Après 40 ans à la tête de Knokke, Léopold Lippens pourrait chuter pour conflit d'intérêts

Léopold Lippens est sous le coup d'une enquête pour conflit d’intérêt
Léopold Lippens est sous le coup d'une enquête pour conflit d’intérêt - © KURT DESPLENTER - BELGA

Le parquet de Bruges a ouvert une enquête sur un potentiel conflit d’intérêts dans le chef du bourgmestre de Knokke-Heist, Léopold Lippens. L’affaire remonte à 2016 et concerne des terres agricoles que la commune entend transformer en zone résidentielle pour y construire des logements. Lors d’un audit, une agence du gouvernement flamand a constaté des irrégularités.

Le comte et frère de Maurice Lippens (Fortis) était présent et a participé aux débats sur ce sujet lors des conseils communaux, alors même que des membres de sa famille ont des intérêts personnels dans ce dossier, ses enfants notamment. Au total, les membres de sa famille possèdent ainsi 33% des parts dans les terrains en question. Léopold Lippens aurait pu, vu ses liens personnels avec le dossier, ne pas assister à ces discussions.

Aujourd’hui, le bourgmestre de Knokke-Heist reconnaît les faits, admet aussi qu’il n’aurait pas dû assister à cette réunion. Mais selon lui, il s’agit simplement d’une erreur due à un oubli du service communal. Bref, pas de quoi fouetter un chat à en croire le bourgmestre. Une interprétation que ne semble pas suivre la justice puisqu’elle estime qu’il y a tout de même lieu de mener une enquête.

40 ans de règne et de propos polémiques

Cette affaire fait grand bruit dans la presse flamande. Et cela n’a rien d’étonnant vu la personnalité de Léopold Lippens. A 78 ans, l’homme règne sur sa commune depuis 40 ans, toujours prompt à s’afficher dans la presse, à commenter avec vigueur l’actualité et à faire parler de lui.

Par exemple en 2016, alors que la France ferme la "jungle" de Calais et réintroduit des contrôles aux frontières, Léopold Lippens réagit avec virulence à l’éventuelle arrivée de migrants près de sa commune.
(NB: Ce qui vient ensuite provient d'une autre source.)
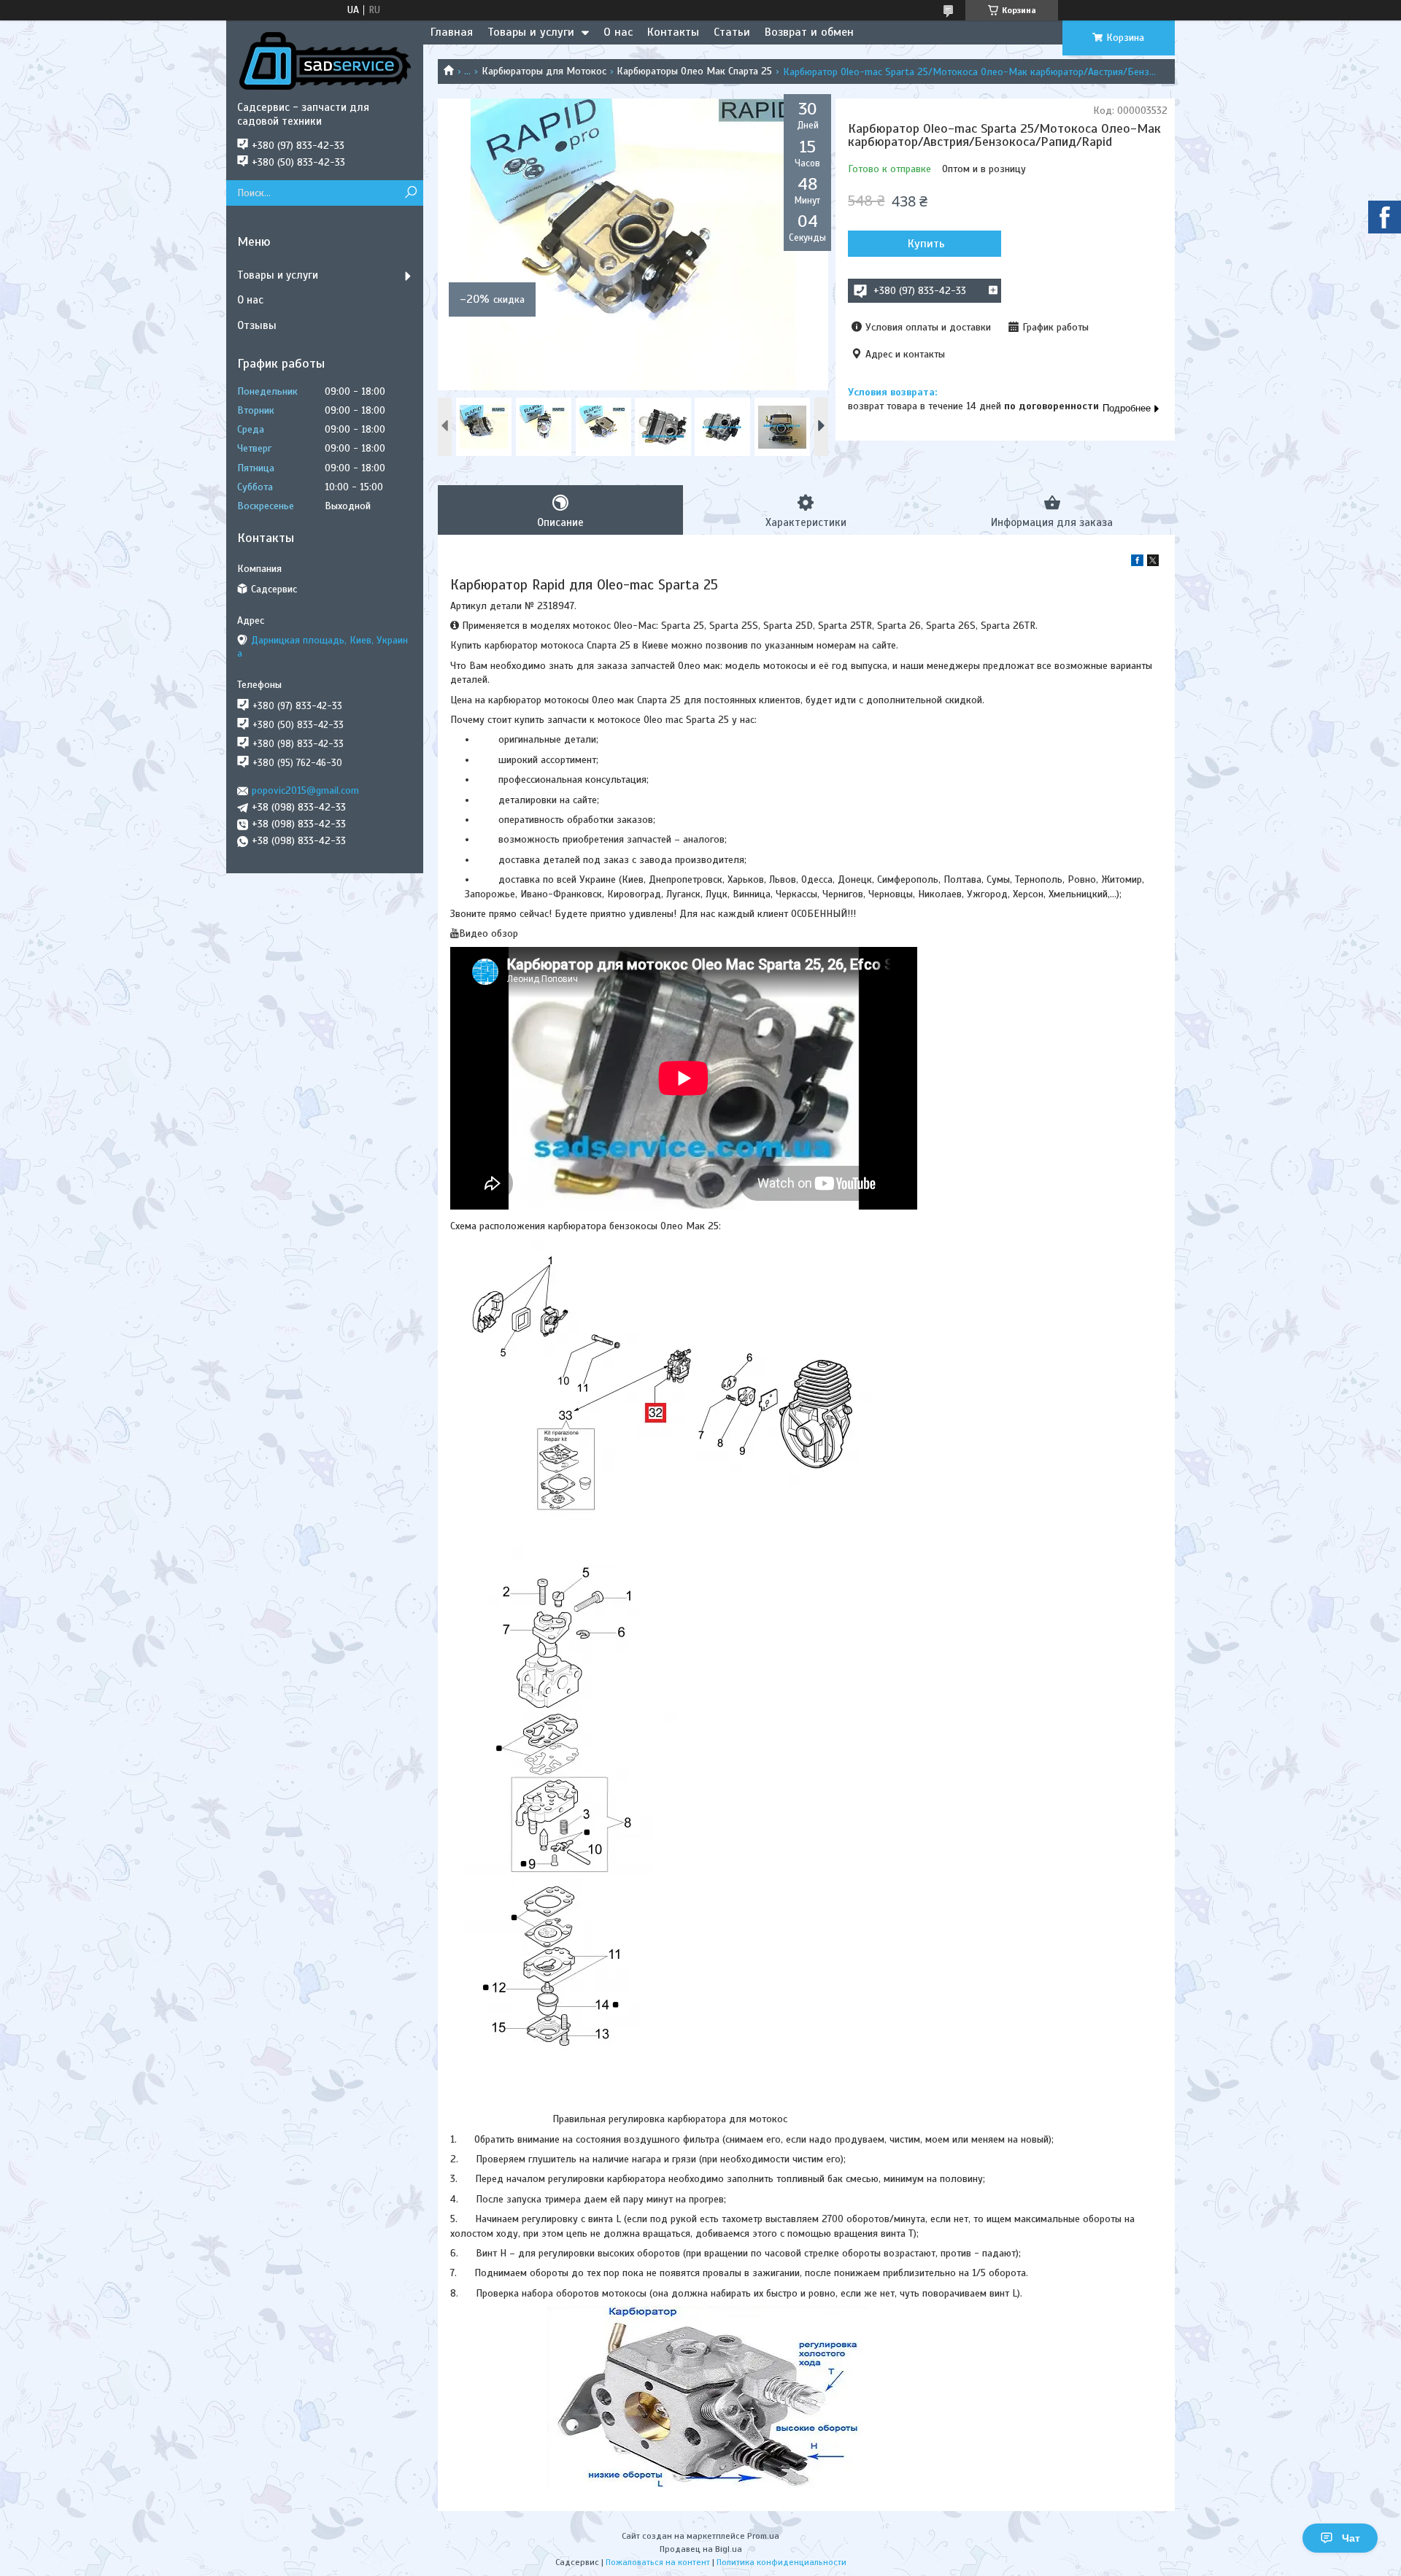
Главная (452, 32)
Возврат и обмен (809, 32)
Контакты (673, 32)
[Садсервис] (324, 60)
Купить (926, 243)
Il propose, dans une interview à Sudpresse, de créer un camp "comme Guantanamo, mais sans les torturer." Interrogé sur ses propos par la RTBF, il tente d’atténuer un peu l’affaire et explique avoir dit : "Illégal, c’est illégal. Quand on est illégal, il ne faut pas pouvoir retrouver immédiatement la liberté comme on le fait aujourd’hui". Il parle alors simplement d’un endroit fermé où l’on maintiendrait les illégaux avant de les renvoyer chez eux dans les trois jours, remercie au passage Théo Francken et Jan Jambon, avant de commenter la décision française de démanteler le camp de Calais : "Les Français sont dégoûtants comme d’habitude, ils renvoient tous leurs réfugiés, ils ferment Calais parce que le Front national a gagné. Ils ont peur des répercussions politiques et ils envoient les gens par bus en Belgique. Mais ça suffit comme plaisanterie ! Les réfugiés font des dégâts monstres aux camions. Il faut que ça cesse. S’ils viennent ici et sont illégaux, on les arrêtera".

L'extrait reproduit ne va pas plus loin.